The Wheels of History
The current job list for Kent firm Dolmen Conservation & Joinery ranges from the sublime to the prosaic: while some staff are working up in the roofs of Canterbury Cathedral almost among the angels, others have a more down-to-earth task restoring a rare treadwheel crane which was powered by mere mortals.
The unique machine was built, possibly as early as 1667, on the docks at Harwich to assist in loading and unloading cargo. Two 16ft high wheels set four feet apart on an axle were worked by a man ‘walking’ inside each one to make them turn and operate a jib, which protruded over the dock from the wooden structure housing the wheels.
Project manager Joel Hopkinson, from Woodchurch-based Dolmen, says the double-wheel feature is unique in its survival in the UK – there is also one single-wheel example in Guildford.
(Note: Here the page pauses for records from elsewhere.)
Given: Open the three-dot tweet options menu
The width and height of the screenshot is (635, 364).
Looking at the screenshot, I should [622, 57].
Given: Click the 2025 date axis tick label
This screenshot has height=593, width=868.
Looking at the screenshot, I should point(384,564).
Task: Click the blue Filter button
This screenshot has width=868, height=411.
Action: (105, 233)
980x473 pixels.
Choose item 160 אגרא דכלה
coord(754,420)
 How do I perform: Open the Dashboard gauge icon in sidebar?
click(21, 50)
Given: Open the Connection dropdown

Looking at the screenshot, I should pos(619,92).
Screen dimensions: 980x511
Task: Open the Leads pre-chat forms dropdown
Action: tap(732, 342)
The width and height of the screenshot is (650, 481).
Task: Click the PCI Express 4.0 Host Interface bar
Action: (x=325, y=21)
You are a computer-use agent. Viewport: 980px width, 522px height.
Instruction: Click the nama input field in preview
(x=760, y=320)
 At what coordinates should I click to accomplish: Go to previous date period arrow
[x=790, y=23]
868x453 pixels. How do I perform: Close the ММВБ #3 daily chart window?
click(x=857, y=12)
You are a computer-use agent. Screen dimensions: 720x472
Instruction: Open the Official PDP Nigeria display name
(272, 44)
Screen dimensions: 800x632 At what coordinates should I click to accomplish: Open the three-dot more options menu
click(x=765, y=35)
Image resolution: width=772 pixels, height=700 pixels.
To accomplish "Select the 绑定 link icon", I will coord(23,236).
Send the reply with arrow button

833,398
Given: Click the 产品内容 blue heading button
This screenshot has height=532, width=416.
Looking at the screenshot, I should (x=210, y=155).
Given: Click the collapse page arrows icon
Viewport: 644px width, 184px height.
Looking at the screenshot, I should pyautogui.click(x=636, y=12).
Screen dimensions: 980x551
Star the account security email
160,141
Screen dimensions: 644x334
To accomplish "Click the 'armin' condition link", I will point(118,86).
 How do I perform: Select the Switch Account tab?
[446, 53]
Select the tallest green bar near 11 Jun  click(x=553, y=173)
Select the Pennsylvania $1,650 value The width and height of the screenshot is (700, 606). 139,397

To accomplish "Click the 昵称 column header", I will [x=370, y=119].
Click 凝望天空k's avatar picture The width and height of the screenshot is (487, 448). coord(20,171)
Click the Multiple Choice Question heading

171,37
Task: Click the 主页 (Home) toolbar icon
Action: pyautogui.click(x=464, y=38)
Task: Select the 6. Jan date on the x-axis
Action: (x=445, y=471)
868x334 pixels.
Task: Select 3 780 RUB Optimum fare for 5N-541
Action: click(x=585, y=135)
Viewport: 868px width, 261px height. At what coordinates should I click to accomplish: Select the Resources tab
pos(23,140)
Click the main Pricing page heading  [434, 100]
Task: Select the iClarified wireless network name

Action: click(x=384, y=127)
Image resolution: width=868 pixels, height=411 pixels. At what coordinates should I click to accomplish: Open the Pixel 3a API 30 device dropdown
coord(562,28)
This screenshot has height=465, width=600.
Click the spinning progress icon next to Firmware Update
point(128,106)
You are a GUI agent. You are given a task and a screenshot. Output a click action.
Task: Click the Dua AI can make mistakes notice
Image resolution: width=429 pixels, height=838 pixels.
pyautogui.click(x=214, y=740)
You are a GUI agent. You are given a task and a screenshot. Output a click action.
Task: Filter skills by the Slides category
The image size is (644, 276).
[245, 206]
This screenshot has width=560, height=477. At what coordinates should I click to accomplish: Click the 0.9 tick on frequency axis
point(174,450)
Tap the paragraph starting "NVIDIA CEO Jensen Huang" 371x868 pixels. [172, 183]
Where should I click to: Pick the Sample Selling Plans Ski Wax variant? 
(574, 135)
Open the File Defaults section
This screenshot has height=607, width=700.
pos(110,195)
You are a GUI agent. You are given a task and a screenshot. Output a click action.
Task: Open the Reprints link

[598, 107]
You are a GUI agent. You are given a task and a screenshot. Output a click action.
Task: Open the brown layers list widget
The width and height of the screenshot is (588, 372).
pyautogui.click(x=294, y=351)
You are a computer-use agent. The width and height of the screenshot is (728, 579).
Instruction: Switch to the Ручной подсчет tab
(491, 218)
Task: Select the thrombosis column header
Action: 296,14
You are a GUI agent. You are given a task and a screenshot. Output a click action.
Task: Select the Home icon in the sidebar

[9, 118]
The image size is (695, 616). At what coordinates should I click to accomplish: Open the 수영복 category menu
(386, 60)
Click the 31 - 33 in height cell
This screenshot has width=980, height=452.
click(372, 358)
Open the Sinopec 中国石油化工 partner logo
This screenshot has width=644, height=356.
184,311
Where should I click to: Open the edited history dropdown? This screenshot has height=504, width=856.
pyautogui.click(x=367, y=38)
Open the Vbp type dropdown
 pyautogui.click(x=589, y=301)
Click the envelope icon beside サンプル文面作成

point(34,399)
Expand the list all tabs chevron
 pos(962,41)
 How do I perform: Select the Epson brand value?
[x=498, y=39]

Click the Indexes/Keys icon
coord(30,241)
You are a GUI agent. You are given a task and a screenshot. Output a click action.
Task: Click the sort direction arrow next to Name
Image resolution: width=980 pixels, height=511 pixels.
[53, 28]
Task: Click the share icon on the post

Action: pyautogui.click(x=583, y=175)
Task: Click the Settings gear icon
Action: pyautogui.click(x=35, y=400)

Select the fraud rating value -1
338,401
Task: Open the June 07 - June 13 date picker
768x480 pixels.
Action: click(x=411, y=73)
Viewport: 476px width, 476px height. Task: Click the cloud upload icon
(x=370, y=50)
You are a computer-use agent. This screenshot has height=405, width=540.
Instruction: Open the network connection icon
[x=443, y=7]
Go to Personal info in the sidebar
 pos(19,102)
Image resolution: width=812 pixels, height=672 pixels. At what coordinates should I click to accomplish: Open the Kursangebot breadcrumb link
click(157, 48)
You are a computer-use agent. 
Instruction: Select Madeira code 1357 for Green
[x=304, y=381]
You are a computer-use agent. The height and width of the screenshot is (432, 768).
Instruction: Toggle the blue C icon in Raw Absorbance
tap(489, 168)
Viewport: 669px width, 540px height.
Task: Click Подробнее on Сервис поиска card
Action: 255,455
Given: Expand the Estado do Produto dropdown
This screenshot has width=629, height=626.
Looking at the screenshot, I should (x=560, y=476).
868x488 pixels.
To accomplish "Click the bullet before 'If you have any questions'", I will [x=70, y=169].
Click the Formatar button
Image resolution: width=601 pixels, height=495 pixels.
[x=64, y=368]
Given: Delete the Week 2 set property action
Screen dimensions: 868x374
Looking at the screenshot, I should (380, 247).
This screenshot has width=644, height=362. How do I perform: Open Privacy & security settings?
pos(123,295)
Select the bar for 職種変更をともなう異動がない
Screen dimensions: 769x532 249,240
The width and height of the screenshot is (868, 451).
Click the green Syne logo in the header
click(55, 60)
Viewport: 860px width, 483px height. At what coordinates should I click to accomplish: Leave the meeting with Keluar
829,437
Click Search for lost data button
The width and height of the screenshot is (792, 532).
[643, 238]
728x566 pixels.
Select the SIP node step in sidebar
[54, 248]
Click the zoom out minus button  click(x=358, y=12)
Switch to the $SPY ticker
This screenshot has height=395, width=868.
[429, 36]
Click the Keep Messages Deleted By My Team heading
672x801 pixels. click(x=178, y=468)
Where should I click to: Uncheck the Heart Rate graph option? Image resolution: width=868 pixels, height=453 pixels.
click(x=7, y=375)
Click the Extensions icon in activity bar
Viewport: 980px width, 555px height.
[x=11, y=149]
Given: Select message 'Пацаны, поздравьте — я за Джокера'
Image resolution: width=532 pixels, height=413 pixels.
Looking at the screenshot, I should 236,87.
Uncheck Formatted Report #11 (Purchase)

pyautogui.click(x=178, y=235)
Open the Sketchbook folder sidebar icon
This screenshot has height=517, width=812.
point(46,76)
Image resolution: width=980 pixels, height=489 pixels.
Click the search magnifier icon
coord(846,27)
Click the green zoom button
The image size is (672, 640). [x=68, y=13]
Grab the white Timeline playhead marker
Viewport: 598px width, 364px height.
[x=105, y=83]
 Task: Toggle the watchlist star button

After Harwich Dockyard closed in 1928, the crane was moved slightly later to a nearby public park. But rot has set in, and Joel says the structure has slumped. There is a need to stabilise it so that the wheels can be made to turn again. Restoration of the enormous ground sills is key to this – and they were almost completely rotted.
Dolmen have been contracted to work on underpinning the structure, repairing the frame, and re-roofing. The project is largely financed by Historic England who are working closely with Dolmen, and also with structural engineers Morton Partnership, to eventually provide an interpretation experience for the public. Tendring District Council are part-funding the project and are owners/custodians of the crane.
The shed-like building over the wheels was roofed with pantiles, but a decision has been made to use the unusual but traditional materials of Swedish pine tar and sailcloth to weatherproof the conical roofing over the jib. There is some documentary evidence that this technique was used for this type of crane.
The crane is on the National Heritage list – ‘it has the same protection as Stonehenge!’, says Joel. But this doesn’t daunt Dolmen, who have a long track record of working on historic structures of national importance.
As well numbering Canterbury Cathedral among their clients, they have brought technical knowledge and a meticulous approach to buildings as prestigious as Westminster Hall and Herstmonceux Castle, as well as humbler but notable barns and parish churches. They collaborate closely with English Heritage, the National Trust, the Society for the Protection of Ancient Buildings as well as – in Harwich – Historic England.
The crane is more of an interesting artefact than a building, says Joel. And whilst it has a beauty peculiar to it which some people love, its restoration will offer a window on to our industrial past peopled by ordinary workers – literally on a treadmill.